第443話 16歳のイングリス・絶海の|天上領《ハイランド》52
初撃の黒鉄竜はティファニエの肩口に喰らいついた。
ティファニエの黄金の鎧が軋む金属の音が響く。
一撃で鎧を食い破る程ではなかったが、ティファニエの体を引き摺り倒し、強烈に床に叩き伏せた。
「ああぁぁっ……!?」
だがその悲鳴も――
グォォアアアアアアアアアアァァァッ!
続く黒鉄竜達が一斉に上げる咆哮でかき消され、聞こえなくなる。
同時にティファニエの姿も、殺到する黒鉄竜に囲まれて見えなくなった。
黒鉄竜の威力の余波が地面を削り、大きな穴を穿って行くのだけが見える。
「あれなら絶対効いてる! 凄いわ、レオーネ!」
「え、ええ……! こんなに威力が上がるのね……」
レオーネ自身も驚くほどだ。
これまでの幻影竜や黒い大剣の斬撃とは比べ物にならない。
明確に一段上の力――
特級印に見合う、相応しい力だという手応えがあった。
それは単純に、嬉しい事だ。
成長できた実感がある。特級印を与えて貰ってよかった。
大切な友達であるラフィニアや、今奥にいるリーゼロッテやヴィルマやマイス達天上人の住民、皆を守れる力になれたと思う。
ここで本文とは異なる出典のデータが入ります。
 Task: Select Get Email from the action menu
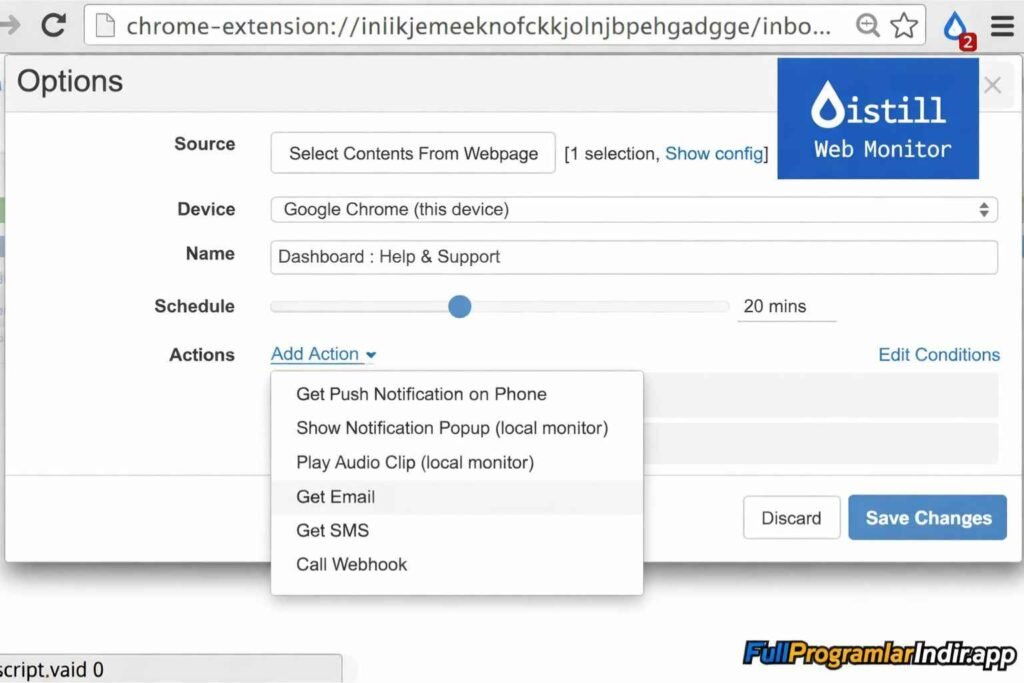pos(335,496)
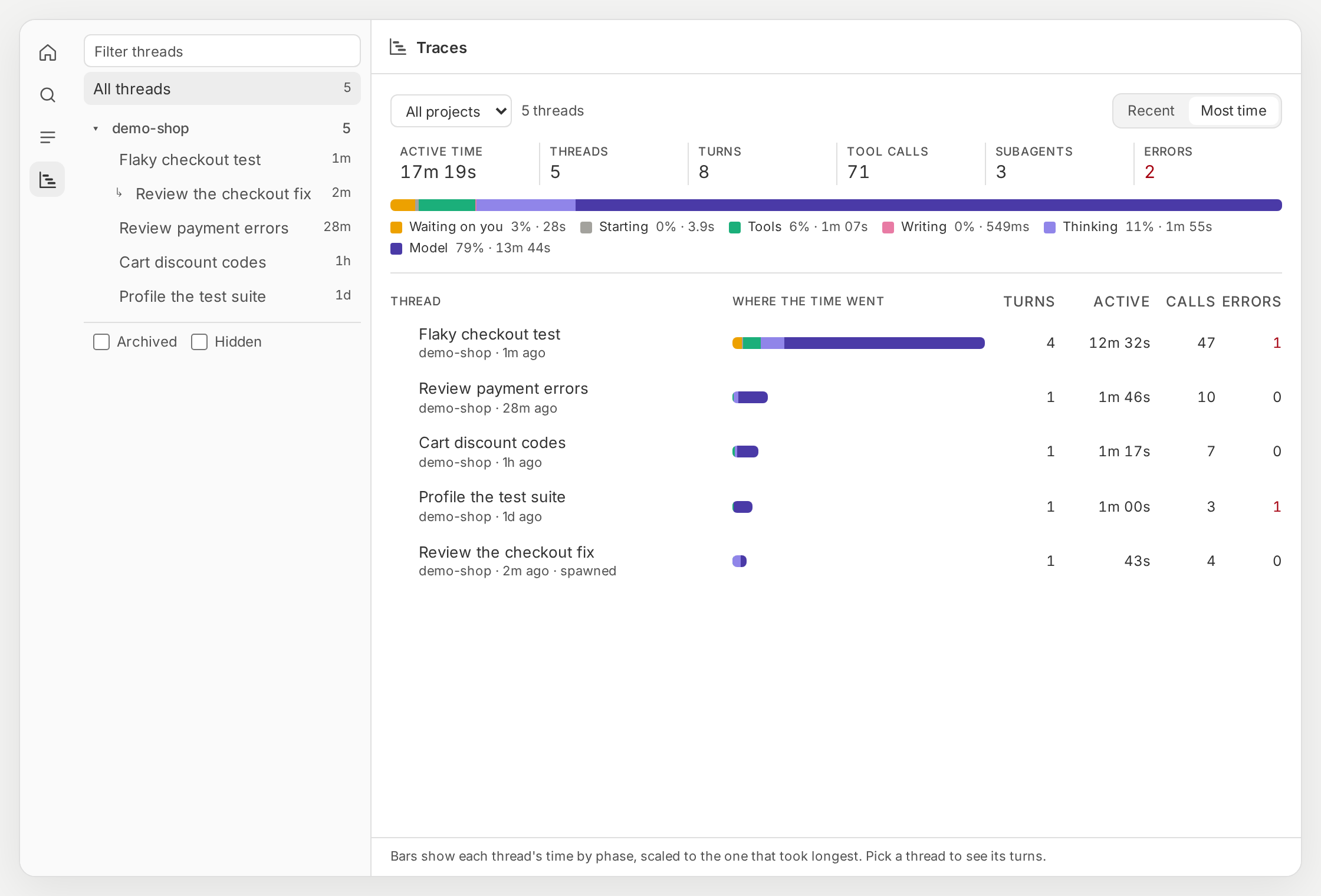This screenshot has height=896, width=1321.
Task: Enable the Hidden checkbox
Action: (x=199, y=342)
そう思っているうちに、ティファニエに殺到していた黒鉄竜達が囲みを解き、元の黒い大剣の魔印武具に戻って行く。
その後に残されるのは、黒鉄竜達の総攻撃を受けたティファニエだ。
地面に倒れた状態で、全く動かない。
一呼吸、二呼吸――
すぐに動けるように慎重に様子を窺うが、ティファニエが立ち上がる様子はない。
「「……」」
レオーネとラフィニアは、頷き合うと、ティファニエの方に歩いて近づいて行く。
すると、段々詳しく様子が分かって来る。
鎧はあちこち傷ついているように見えるが、決定的に破壊されているわけではなさそうだ。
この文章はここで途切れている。